Word for word, copy the lines beginning at the one with "Viewport: 2048px width, 860px" and ending at the last line below; pictures stay out.

──────────────────────────────

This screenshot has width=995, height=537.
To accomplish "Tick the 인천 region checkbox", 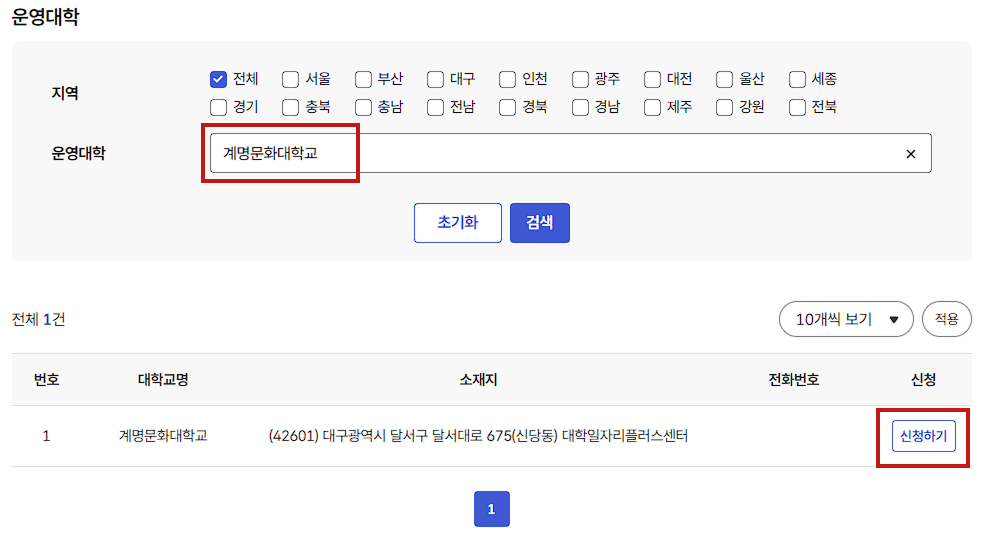I will (508, 80).
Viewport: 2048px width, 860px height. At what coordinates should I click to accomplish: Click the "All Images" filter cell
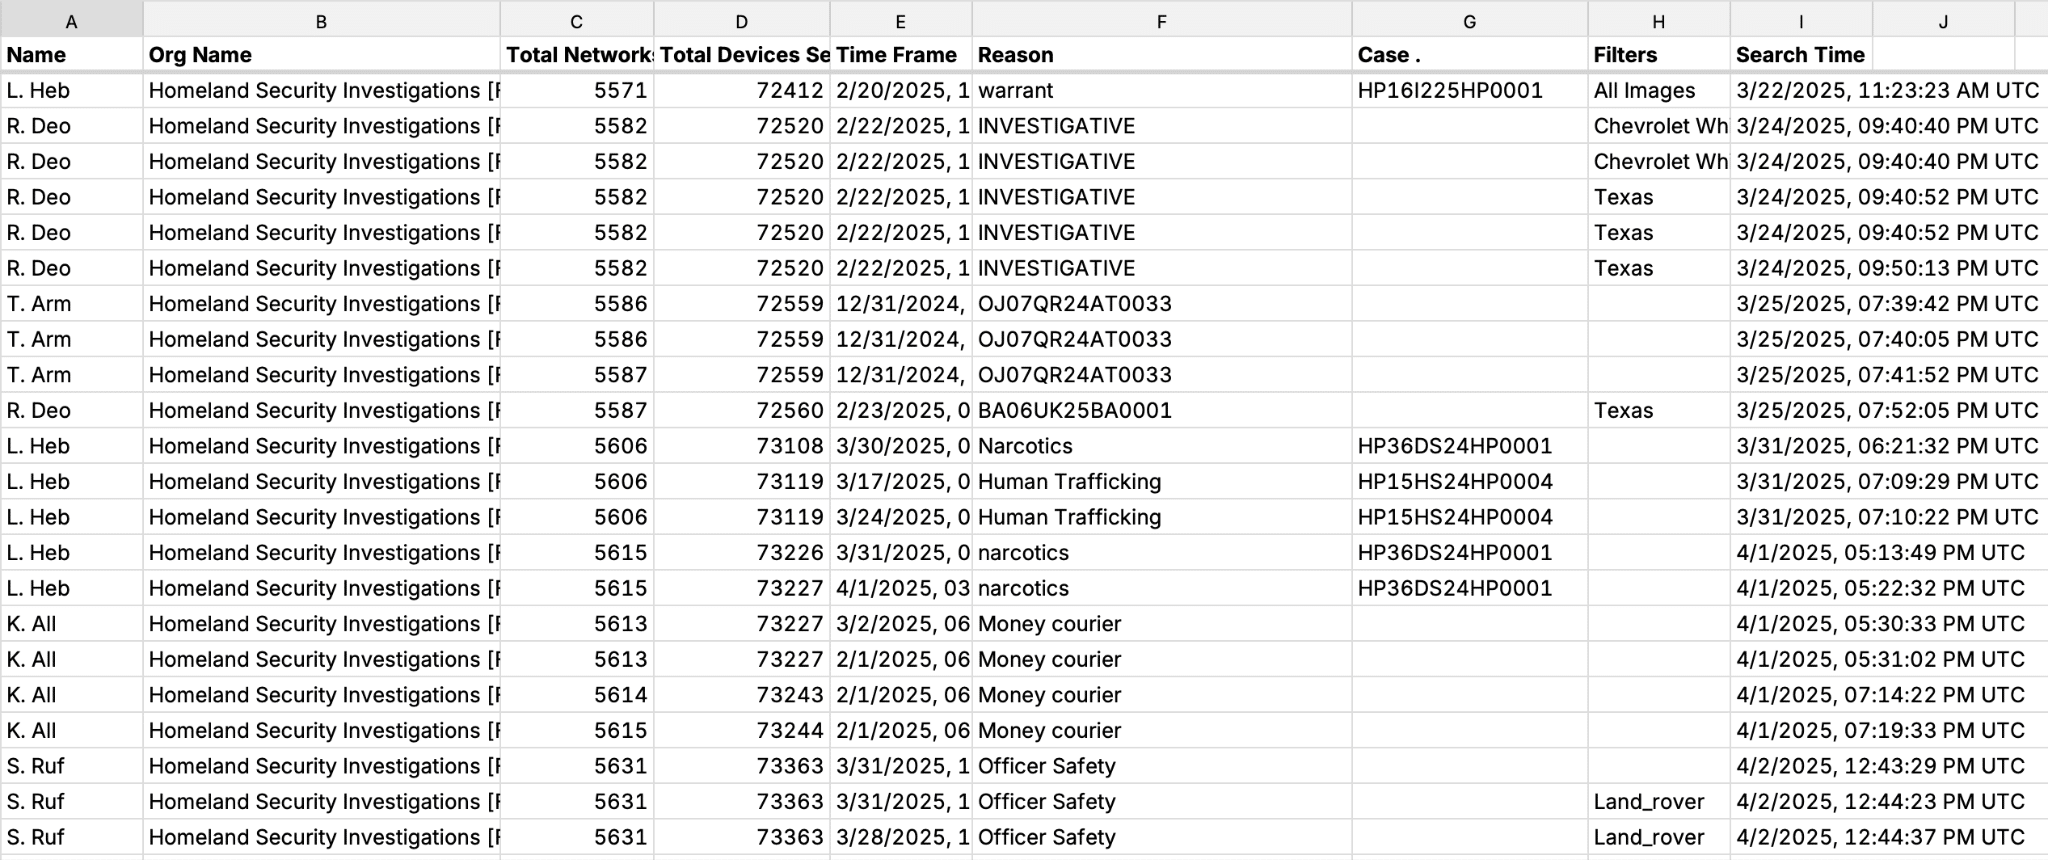click(x=1658, y=91)
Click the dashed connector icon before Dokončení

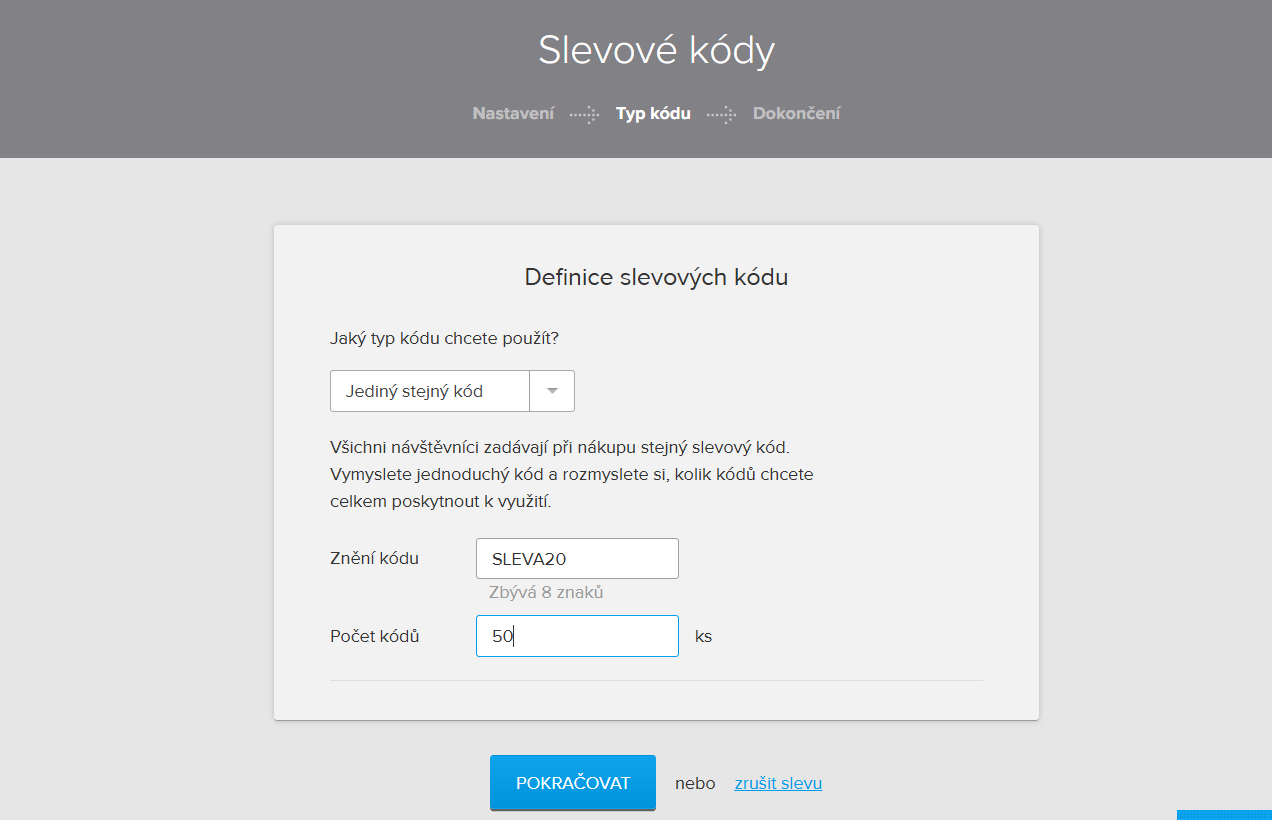[721, 114]
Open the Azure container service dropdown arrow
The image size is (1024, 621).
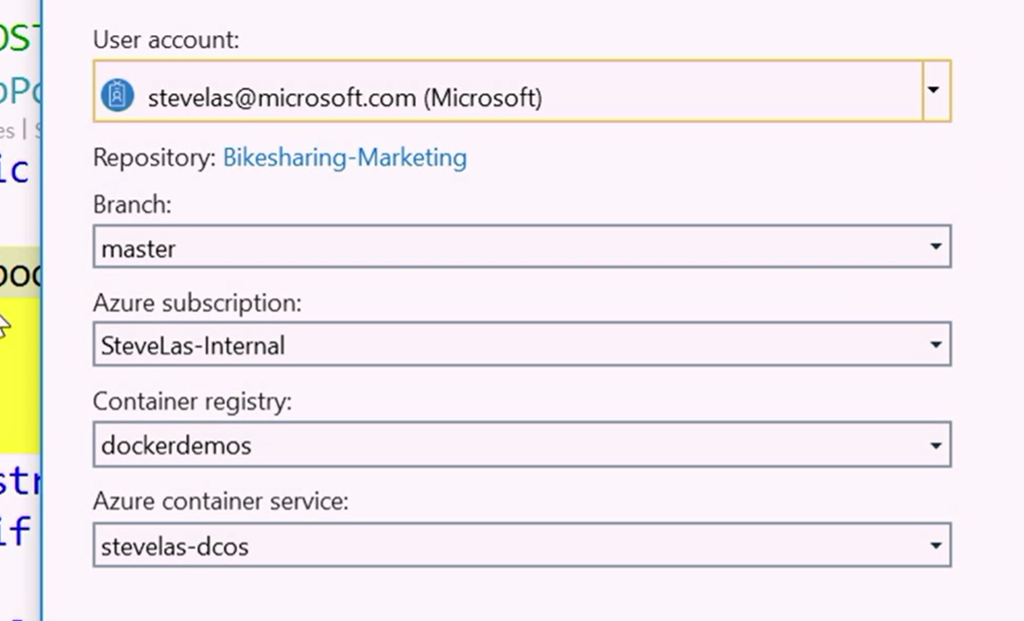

──────────────────────────────

Reply to the exercise —
Viewport: 2048px width, 860px height. At what coordinates should I click to accomplish: Click the "All Images" filter cell
click(x=1658, y=91)
Click the dashed connector icon before Dokončení

[721, 114]
Open the Azure container service dropdown arrow
The image size is (1024, 621).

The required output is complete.